You have to wonder how these things happen. China has never been a democracy. Its citizens have been subjected to a stream of propaganda for decades expounding the merits of communism in its current form, whatever that may be at the time.

And yet, last week, a nameless young woman – name for Twitter purposes @feefeefly – posted a video of herself splashing ink on a “Chinese dream” poster of president Xi Jinping. She then turns towards the camera and says “I oppose Xi Jinping’s tyranny.”

YouTube video

Later the same day she posted pictures of police officers apparently taken through a door peep-hole. “Right now there are a group of people wearing uniforms outside my door. I’ll go out after I change my clothes. I did not commit a crime. The people and groups that hurt me are the ones who are guilty,” she said.

And the rest, probably, is silence. A short discussion in the office concluded that this story, label on Twitter the Ink Girl, would probably not yield further installments. Professional detachment is obligatory in these conversations. But some speculation about future updates is allowed.

Was this lady, we wondered, perhaps – as we used to say before mental illness became an acceptable item for the media menu – one or two sandwiches short of a picnic?

Did she have a dissident boyfriend she wished to impress?
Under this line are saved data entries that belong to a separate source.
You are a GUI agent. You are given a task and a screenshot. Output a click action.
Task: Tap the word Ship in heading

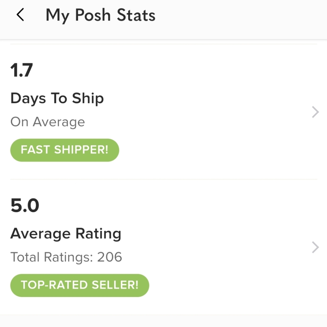click(88, 98)
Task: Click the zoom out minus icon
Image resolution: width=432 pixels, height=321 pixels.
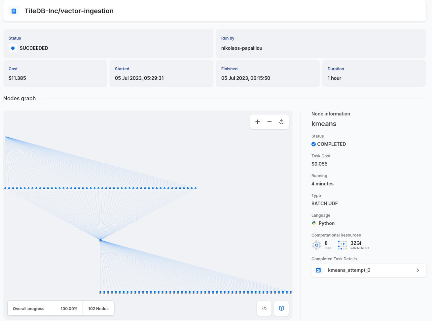Action: pos(270,122)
Or knowing the likely consequences, was she suffering from some secret sorrow and indulging in a sort of state-assisted suicide?

Privately, I thought it was a pity nobody was around at the ink-splashing site to take her quietly on one side and say “Go home, pet. It’s not worth it.” And then I thought, with some misgivings, that probably people had thought much the same sort of things about Sophie Scholl.

Sophie Scholl
A Sophie Scholl bust. Photo: Wikicommons.

Ms Scholl is fondly remembered in Germany as one of a group of students who started distributing leaflets denouncing Hitler and his party in 1942. Early in the following year she was caught doing this in Munich University, where she was a student.

She was accused of treason, tried, convicted (isn’t the Rule of Law wonderful?) and executed by guillotine on the same day. Among her last recorded words are a note to her mother, which concludes: “How can we expect righteousness to prevail when there is hardly anyone willing to give himself up individually to a righteous cause? Such a fine, sunny day, and I have to go, but what does my death matter, if through us, thousands of people are awakened and stirred to action?”

Of course the parallels are not exact. The Ink Girl, as far as we know, was not part of a group. President Xi, though he has a fine collection of concentration camps, has not embarked on mass gassings, as far as we know. I decided after some thought not to put “yet” anywhere in that last sentence, but as Lord Acton said, “absolute power corrupts absolutely” so things could still get worse.

Xi Jinping
Xi Jinping. File photo: Kremlin.

Thinking about these things puts the problems of Hong Kong’s opposition in perspective. People with inconvenient principles may lose their jobs and have occasional encounters with thugs in the street. But as long as you steer clear of the Public Order Ordinance politics is not a blood sport. Yet.

Times were hard for political dissidents in 1943. Very few of the group of resisting students survived the war, and at the time it seemed that their gesture was scarcely audible amid the catastrophe which was engulfing Europe.

Yet today Ms Scholl is regarded as a national hero – indeed among the younger generation as the national hero. Streets and schools are named after her.

I do not know what will become of those local leaders who now happily work for our new imperial masters, content with their five-figure salaries and free housing, loyally spouting the latest variation on “four legs good, two legs bad”. But I fancy they will not get many roads named after them.

And meanwhile, on the same day, it was announced that China wishes to have Chairman Mao’s Mausoleum added to the UNESCO Cultural Heritage list. What a pity they can’t put Adolf and Uncle Joe in there as well and have an internationally famous collection of stuffed mass murderers.

Tim Hamlett came to Hong Kong in 1980 to work for the Hong Kong Standard and has contributed to, or worked for, most of Hong Kong's English-language media outlets, notably as the editor of the Standard's award-winning investigative team, as a columnist in the SCMP and as a presenter of RTHK's Mediawatch. In 1988 he became a full-time journalism teacher. Since officially retiring nine years ago, he has concentrated on music, dance, blogging and a very time-consuming dog.